Di fatti simili a questi ne accadono da tanti anni. La variante, qui, è che a redarguire la ragazza sia stato l'insegnante di religione. Questo induce il consigliere (e anche il sottoscritto) a pensare che l'insegnante possa aver ricevuto, diciamo così, alcune istruzioni in materia di etica professionale e ad esse si sia attenuto nel timore che qualche altro ragazzo potesse denunciare la sua omissione proclamandosi offeso.
È l'ipotesi migliore perché ci permette di assolvere (in parte) un membro di una classe, quella degli insegnanti, già abbastanza tartassata. Certo, nessuno ama sparare, come si dice, sulla croce rossa, ma non si può nemmeno avere voglia di fare gli spiritosi. Verrebbe voglia di lasciar perdere, passare ad altro. Tuttavia non si può stare zitti sull'ipocrisia che regna sovrana in episodi (purtroppo non isolati) come questo.
Vorrei ricordare che la decisione di qualche zelante funzionario pubblico (preside, direttore generale, sovrintendente e quant'altro) di eliminare presepi, alberi di Natale, crocefissi e altri simboli religiosi dai locali pubblici, e segnatamente dalle scuole, risale a più di trent'anni fa, quando nelle vie delle nostre città si sentiva parlare solo italiano e i grandi flussi migratori erano di là da venire.
Fu, insomma, una faccenda tra italiani doc. Ben più di trent'anni fa nelle scuole elementari si insegnava che la scienza è credibile perché prova le sue affermazioni mentre la religione non lo è perché non le prova. Ben più di trent'anni fa cominciavano le polemiche sui presepi e sui crocefissi, quando nelle nostre scuole i membri di altre religioni non c'erano, o quasi.

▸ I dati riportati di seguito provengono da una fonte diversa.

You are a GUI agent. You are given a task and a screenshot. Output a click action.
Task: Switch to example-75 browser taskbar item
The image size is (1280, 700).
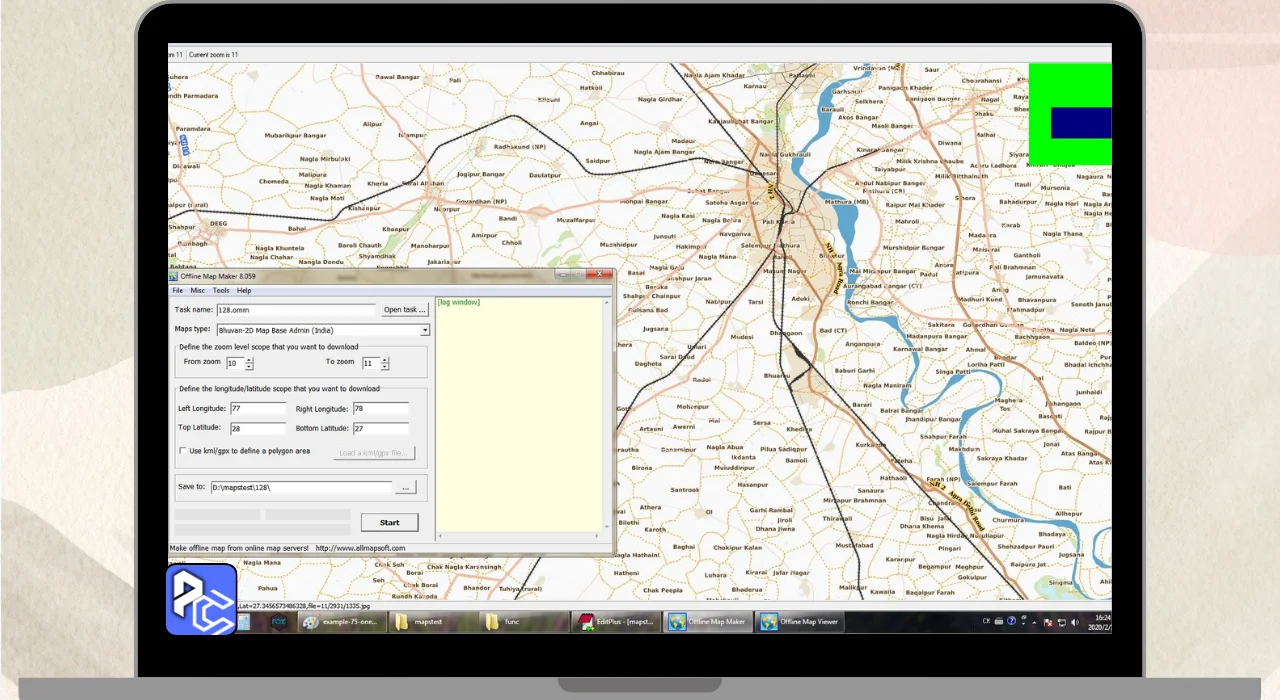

Perciò la storia secondo cui un gesto come il segno della croce offende chi professa un'altra fede è una frottola colossale, anche se talvolta è successo che membri di altre religioni si prestassero a questo gioco sporco. Ma la fede vera e sincera non offende e non divide nessuno. A dividere è, piuttosto, la malafede, che a quanto pare continua a crescere.
Io vorrei dire che trovo molto offensiva per esempio la pubblicità del Bronchenolo sedativo fluidificante, dove un fraticello riceve il medicinale come se fosse la Santa Eucaristia. Eppure a nessuno è venuto in mente di fare una bella interpellanza contro le anime caprine che l'hanno prodotta.
La ragione è che la Chiesa non è ancora una lobby, e perciò non passa il suo tempo a curare la propria immagine o, come si dice, a «fare pressione».
È triste pensare che una civiltà come la nostra, fondata sul valore inalienabile della persona umana, si riduca a considerare degno di rispetto solo chi ha una pressione da esercitare, chi ha la forza.
Nell'odio per l'uomo che si nasconde dietro la maschera dei buoni sentimenti e che caratterizza la cultura di tanti (politici, giornalisti e intellettuali inclusi), personalmente sono fiero di appartenere alla Chiesa, che ancora sa far sentire la propria voce in difesa dei poveri, dei disperati e di chi non ha una patria. E che, non avendo paura degli insegnanti emiliani di religione, continua a farsi il segno della croce.